• [Excerpted records]
◆ ◆ ◆ ◆ ◆

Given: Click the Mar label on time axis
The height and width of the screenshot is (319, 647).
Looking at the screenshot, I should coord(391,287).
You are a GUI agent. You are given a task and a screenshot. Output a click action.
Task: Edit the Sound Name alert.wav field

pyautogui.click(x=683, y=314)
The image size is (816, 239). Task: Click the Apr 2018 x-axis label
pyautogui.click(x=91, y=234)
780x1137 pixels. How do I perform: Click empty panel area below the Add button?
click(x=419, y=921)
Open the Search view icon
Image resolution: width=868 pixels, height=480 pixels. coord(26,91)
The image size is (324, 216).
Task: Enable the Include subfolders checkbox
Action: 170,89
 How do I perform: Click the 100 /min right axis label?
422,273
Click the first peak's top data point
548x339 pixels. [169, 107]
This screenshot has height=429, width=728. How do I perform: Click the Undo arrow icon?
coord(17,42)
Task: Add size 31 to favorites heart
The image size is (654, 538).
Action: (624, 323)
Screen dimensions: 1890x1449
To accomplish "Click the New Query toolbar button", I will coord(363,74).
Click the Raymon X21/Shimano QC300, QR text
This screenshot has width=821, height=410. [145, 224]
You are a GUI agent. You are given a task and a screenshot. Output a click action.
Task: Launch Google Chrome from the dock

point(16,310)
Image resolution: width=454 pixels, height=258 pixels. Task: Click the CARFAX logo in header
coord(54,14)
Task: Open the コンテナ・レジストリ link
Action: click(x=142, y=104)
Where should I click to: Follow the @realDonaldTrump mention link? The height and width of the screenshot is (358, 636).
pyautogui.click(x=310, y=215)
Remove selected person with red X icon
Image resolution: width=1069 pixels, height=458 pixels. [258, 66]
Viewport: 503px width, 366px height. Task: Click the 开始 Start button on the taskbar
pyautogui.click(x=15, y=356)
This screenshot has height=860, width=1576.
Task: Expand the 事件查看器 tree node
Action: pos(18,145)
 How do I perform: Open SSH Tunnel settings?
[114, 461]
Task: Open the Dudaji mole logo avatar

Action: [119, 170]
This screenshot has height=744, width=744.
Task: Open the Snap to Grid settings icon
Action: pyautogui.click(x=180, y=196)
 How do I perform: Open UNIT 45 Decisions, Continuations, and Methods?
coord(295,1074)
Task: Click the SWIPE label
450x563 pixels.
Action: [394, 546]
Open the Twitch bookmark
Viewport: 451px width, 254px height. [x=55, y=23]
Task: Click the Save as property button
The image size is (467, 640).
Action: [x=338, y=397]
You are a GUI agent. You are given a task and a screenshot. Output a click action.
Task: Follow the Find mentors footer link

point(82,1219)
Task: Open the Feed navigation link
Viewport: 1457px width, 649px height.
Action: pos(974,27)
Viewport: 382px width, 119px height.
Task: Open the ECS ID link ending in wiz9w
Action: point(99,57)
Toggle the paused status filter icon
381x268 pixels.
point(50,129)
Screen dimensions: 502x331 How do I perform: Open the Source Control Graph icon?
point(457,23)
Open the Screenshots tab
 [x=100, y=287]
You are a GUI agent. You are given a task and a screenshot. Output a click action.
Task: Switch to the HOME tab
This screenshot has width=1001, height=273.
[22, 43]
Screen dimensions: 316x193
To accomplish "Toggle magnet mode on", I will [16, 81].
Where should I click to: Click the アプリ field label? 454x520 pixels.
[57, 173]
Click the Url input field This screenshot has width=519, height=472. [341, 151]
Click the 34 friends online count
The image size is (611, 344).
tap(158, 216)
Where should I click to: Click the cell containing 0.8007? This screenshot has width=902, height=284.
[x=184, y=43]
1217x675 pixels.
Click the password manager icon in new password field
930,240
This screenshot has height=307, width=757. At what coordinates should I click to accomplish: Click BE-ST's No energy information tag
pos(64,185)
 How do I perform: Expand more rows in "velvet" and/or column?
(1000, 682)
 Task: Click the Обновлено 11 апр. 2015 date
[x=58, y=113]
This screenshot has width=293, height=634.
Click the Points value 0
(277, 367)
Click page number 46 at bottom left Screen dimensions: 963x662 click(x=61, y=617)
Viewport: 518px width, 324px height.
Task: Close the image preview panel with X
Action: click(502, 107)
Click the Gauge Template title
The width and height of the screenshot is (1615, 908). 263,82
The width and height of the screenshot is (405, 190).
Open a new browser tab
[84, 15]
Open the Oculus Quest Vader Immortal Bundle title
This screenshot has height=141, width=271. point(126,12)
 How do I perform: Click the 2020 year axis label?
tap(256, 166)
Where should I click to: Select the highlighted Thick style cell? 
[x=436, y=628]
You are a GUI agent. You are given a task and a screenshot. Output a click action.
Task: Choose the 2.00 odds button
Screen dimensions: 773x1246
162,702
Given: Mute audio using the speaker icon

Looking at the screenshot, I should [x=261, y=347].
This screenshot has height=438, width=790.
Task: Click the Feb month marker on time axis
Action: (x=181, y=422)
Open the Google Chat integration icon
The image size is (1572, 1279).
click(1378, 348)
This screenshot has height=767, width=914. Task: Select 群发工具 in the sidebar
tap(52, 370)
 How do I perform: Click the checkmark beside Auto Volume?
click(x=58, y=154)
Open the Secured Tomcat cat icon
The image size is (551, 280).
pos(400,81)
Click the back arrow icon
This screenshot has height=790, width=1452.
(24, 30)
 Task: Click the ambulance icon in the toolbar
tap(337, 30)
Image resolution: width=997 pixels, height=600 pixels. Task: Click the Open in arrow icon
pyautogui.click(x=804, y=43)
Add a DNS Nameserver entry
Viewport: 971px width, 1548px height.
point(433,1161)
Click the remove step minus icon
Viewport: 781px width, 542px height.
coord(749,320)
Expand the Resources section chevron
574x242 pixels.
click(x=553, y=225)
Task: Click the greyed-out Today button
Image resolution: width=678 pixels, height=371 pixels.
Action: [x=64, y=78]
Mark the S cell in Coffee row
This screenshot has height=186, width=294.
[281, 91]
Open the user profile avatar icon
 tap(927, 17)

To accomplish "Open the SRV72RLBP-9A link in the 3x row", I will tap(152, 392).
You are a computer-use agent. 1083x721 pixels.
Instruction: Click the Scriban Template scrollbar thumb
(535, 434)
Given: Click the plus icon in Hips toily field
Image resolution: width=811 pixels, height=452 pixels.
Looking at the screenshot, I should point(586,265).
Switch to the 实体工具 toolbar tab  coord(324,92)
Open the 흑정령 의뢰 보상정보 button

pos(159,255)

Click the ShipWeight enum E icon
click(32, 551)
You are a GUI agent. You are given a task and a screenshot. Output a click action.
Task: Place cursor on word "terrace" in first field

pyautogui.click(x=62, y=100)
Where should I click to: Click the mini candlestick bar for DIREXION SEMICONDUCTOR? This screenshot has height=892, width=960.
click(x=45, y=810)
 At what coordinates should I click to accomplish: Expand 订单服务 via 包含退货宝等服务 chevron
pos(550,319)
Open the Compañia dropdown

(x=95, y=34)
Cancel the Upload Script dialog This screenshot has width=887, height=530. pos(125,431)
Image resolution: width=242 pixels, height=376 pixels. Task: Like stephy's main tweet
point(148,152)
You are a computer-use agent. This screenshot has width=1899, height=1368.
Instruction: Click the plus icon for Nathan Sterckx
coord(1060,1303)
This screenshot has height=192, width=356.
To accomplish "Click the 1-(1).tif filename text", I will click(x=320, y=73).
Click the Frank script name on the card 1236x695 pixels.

◆ ◆ ◆ ◆ ◆

• [What you will do]
Format every line of the entries above as a Markdown table with the columns No. and Text, numbering the rows in order and leaving out blank lines.

• [Task result]
| No. | Text |
|---|---|
| 1 | Given: Click the Mar label on time axis |
| 2 | The height and width of the screenshot is (319, 647). |
| 3 | Looking at the screenshot, I should coord(391,287). |
| 4 | You are a GUI agent. You are given a task and a screenshot. Output a click action. |
| 5 | Task: Edit the Sound Name alert.wav field |
| 6 | pyautogui.click(x=683, y=314) |
| 7 | The image size is (816, 239). Task: Click the Apr 2018 x-axis label |
| 8 | pyautogui.click(x=91, y=234) |
| 9 | 780x1137 pixels. How do I perform: Click empty panel area below the Add button? |
| 10 | click(x=419, y=921) |
| 11 | Open the Search view icon |
| 12 | Image resolution: width=868 pixels, height=480 pixels. coord(26,91) |
| 13 | The image size is (324, 216). |
| 14 | Task: Enable the Include subfolders checkbox |
| 15 | Action: 170,89 |
| 16 |  How do I perform: Click the 100 /min right axis label? |
| 17 | 422,273 |
| 18 | Click the first peak's top data point |
| 19 | 548x339 pixels. [169, 107] |
| 20 | This screenshot has height=429, width=728. How do I perform: Click the Undo arrow icon? |
| 21 | coord(17,42) |
| 22 | Task: Add size 31 to favorites heart |
| 23 | The image size is (654, 538). |
| 24 | Action: (624, 323) |
| 25 | Screen dimensions: 1890x1449 |
| 26 | To accomplish "Click the New Query toolbar button", I will coord(363,74). |
| 27 | Click the Raymon X21/Shimano QC300, QR text |
| 28 | This screenshot has width=821, height=410. [145, 224] |
| 29 | You are a GUI agent. You are given a task and a screenshot. Output a click action. |
| 30 | Task: Launch Google Chrome from the dock |
| 31 | point(16,310) |
| 32 | Image resolution: width=454 pixels, height=258 pixels. Task: Click the CARFAX logo in header |
| 33 | coord(54,14) |
| 34 | Task: Open the コンテナ・レジストリ link |
| 35 | Action: click(x=142, y=104) |
| 36 | Where should I click to: Follow the @realDonaldTrump mention link? The height and width of the screenshot is (358, 636). |
| 37 | pyautogui.click(x=310, y=215) |
| 38 | Remove selected person with red X icon |
| 39 | Image resolution: width=1069 pixels, height=458 pixels. [258, 66] |
| 40 | Viewport: 503px width, 366px height. Task: Click the 开始 Start button on the taskbar |
| 41 | pyautogui.click(x=15, y=356) |
| 42 | This screenshot has height=860, width=1576. |
| 43 | Task: Expand the 事件查看器 tree node |
| 44 | Action: pos(18,145) |
| 45 |  How do I perform: Open SSH Tunnel settings? |
| 46 | [114, 461] |
| 47 | Task: Open the Dudaji mole logo avatar |
| 48 | Action: [119, 170] |
| 49 | This screenshot has height=744, width=744. |
| 50 | Task: Open the Snap to Grid settings icon |
| 51 | Action: pyautogui.click(x=180, y=196) |
| 52 |  How do I perform: Open UNIT 45 Decisions, Continuations, and Methods? |
| 53 | coord(295,1074) |
| 54 | Task: Click the SWIPE label |
| 55 | 450x563 pixels. |
| 56 | Action: [394, 546] |
| 57 | Open the Twitch bookmark |
| 58 | Viewport: 451px width, 254px height. [x=55, y=23] |
| 59 | Task: Click the Save as property button |
| 60 | The image size is (467, 640). |
| 61 | Action: [x=338, y=397] |
| 62 | You are a GUI agent. You are given a task and a screenshot. Output a click action. |
| 63 | Task: Follow the Find mentors footer link |
| 64 | point(82,1219) |
| 65 | Task: Open the Feed navigation link |
| 66 | Viewport: 1457px width, 649px height. |
| 67 | Action: pos(974,27) |
| 68 | Viewport: 382px width, 119px height. |
| 69 | Task: Open the ECS ID link ending in wiz9w |
| 70 | Action: point(99,57) |
| 71 | Toggle the paused status filter icon |
| 72 | 381x268 pixels. |
| 73 | point(50,129) |
| 74 | Screen dimensions: 502x331 How do I perform: Open the Source Control Graph icon? |
| 75 | point(457,23) |
| 76 | Open the Screenshots tab |
| 77 |  [x=100, y=287] |
| 78 | You are a GUI agent. You are given a task and a screenshot. Output a click action. |
| 79 | Task: Switch to the HOME tab |
| 80 | This screenshot has width=1001, height=273. |
| 81 | [22, 43] |
| 82 | Screen dimensions: 316x193 |
| 83 | To accomplish "Toggle magnet mode on", I will [16, 81]. |
| 84 | Where should I click to: Click the アプリ field label? 454x520 pixels. |
| 85 | [57, 173] |
| 86 | Click the Url input field This screenshot has width=519, height=472. [341, 151] |
| 87 | Click the 34 friends online count |
| 88 | The image size is (611, 344). |
| 89 | tap(158, 216) |
| 90 | Where should I click to: Click the cell containing 0.8007? This screenshot has width=902, height=284. |
| 91 | [x=184, y=43] |
| 92 | 1217x675 pixels. |
| 93 | Click the password manager icon in new password field |
| 94 | 930,240 |
| 95 | This screenshot has height=307, width=757. At what coordinates should I click to accomplish: Click BE-ST's No energy information tag |
| 96 | pos(64,185) |
| 97 |  How do I perform: Expand more rows in "velvet" and/or column? |
| 98 | (1000, 682) |
| 99 |  Task: Click the Обновлено 11 апр. 2015 date |
| 100 | [x=58, y=113] |
| 101 | This screenshot has width=293, height=634. |
| 102 | Click the Points value 0 |
| 103 | (277, 367) |
| 104 | Click page number 46 at bottom left Screen dimensions: 963x662 click(x=61, y=617) |
| 105 | Viewport: 518px width, 324px height. |
| 106 | Task: Close the image preview panel with X |
| 107 | Action: click(502, 107) |
| 108 | Click the Gauge Template title |
| 109 | The width and height of the screenshot is (1615, 908). 263,82 |
| 110 | The width and height of the screenshot is (405, 190). |
| 111 | Open a new browser tab |
| 112 | [84, 15] |
| 113 | Open the Oculus Quest Vader Immortal Bundle title |
| 114 | This screenshot has height=141, width=271. point(126,12) |
| 115 |  How do I perform: Click the 2020 year axis label? |
| 116 | tap(256, 166) |
| 117 | Where should I click to: Select the highlighted Thick style cell?  |
| 118 | [x=436, y=628] |
| 119 | You are a GUI agent. You are given a task and a screenshot. Output a click action. |
| 120 | Task: Choose the 2.00 odds button |
| 121 | Screen dimensions: 773x1246 |
| 122 | 162,702 |
| 123 | Given: Mute audio using the speaker icon |
| 124 | Looking at the screenshot, I should [x=261, y=347]. |
| 125 | This screenshot has height=438, width=790. |
| 126 | Task: Click the Feb month marker on time axis |
| 127 | Action: (x=181, y=422) |
| 128 | Open the Google Chat integration icon |
| 129 | The image size is (1572, 1279). |
| 130 | click(1378, 348) |
| 131 | This screenshot has height=767, width=914. Task: Select 群发工具 in the sidebar |
| 132 | tap(52, 370) |
| 133 |  How do I perform: Click the checkmark beside Auto Volume? |
| 134 | click(x=58, y=154) |
| 135 | Open the Secured Tomcat cat icon |
| 136 | The image size is (551, 280). |
| 137 | pos(400,81) |
| 138 | Click the back arrow icon |
| 139 | This screenshot has height=790, width=1452. |
| 140 | (24, 30) |
| 141 |  Task: Click the ambulance icon in the toolbar |
| 142 | tap(337, 30) |
| 143 | Image resolution: width=997 pixels, height=600 pixels. Task: Click the Open in arrow icon |
| 144 | pyautogui.click(x=804, y=43) |
| 145 | Add a DNS Nameserver entry |
| 146 | Viewport: 971px width, 1548px height. |
| 147 | point(433,1161) |
| 148 | Click the remove step minus icon |
| 149 | Viewport: 781px width, 542px height. |
| 150 | coord(749,320) |
| 151 | Expand the Resources section chevron |
| 152 | 574x242 pixels. |
| 153 | click(x=553, y=225) |
| 154 | Task: Click the greyed-out Today button |
| 155 | Image resolution: width=678 pixels, height=371 pixels. |
| 156 | Action: [x=64, y=78] |
| 157 | Mark the S cell in Coffee row |
| 158 | This screenshot has height=186, width=294. |
| 159 | [281, 91] |
| 160 | Open the user profile avatar icon |
| 161 |  tap(927, 17) |
| 162 | To accomplish "Open the SRV72RLBP-9A link in the 3x row", I will tap(152, 392). |
| 163 | You are a computer-use agent. 1083x721 pixels. |
| 164 | Instruction: Click the Scriban Template scrollbar thumb |
| 165 | (535, 434) |
| 166 | Given: Click the plus icon in Hips toily field |
| 167 | Image resolution: width=811 pixels, height=452 pixels. |
| 168 | Looking at the screenshot, I should point(586,265). |
| 169 | Switch to the 实体工具 toolbar tab  coord(324,92) |
| 170 | Open the 흑정령 의뢰 보상정보 button |
| 171 | pos(159,255) |
| 172 | Click the ShipWeight enum E icon |
| 173 | click(32, 551) |
| 174 | You are a GUI agent. You are given a task and a screenshot. Output a click action. |
| 175 | Task: Place cursor on word "terrace" in first field |
| 176 | pyautogui.click(x=62, y=100) |
| 177 | Where should I click to: Click the mini candlestick bar for DIREXION SEMICONDUCTOR? This screenshot has height=892, width=960. |
| 178 | click(x=45, y=810) |
| 179 |  At what coordinates should I click to accomplish: Expand 订单服务 via 包含退货宝等服务 chevron |
| 180 | pos(550,319) |
| 181 | Open the Compañia dropdown |
| 182 | (x=95, y=34) |
| 183 | Cancel the Upload Script dialog This screenshot has width=887, height=530. pos(125,431) |
| 184 | Image resolution: width=242 pixels, height=376 pixels. Task: Like stephy's main tweet |
| 185 | point(148,152) |
| 186 | You are a computer-use agent. This screenshot has width=1899, height=1368. |
| 187 | Instruction: Click the plus icon for Nathan Sterckx |
| 188 | coord(1060,1303) |
| 189 | This screenshot has height=192, width=356. |
| 190 | To accomplish "Click the 1-(1).tif filename text", I will click(x=320, y=73). |
| 191 | Click the Frank script name on the card 1236x695 pixels. |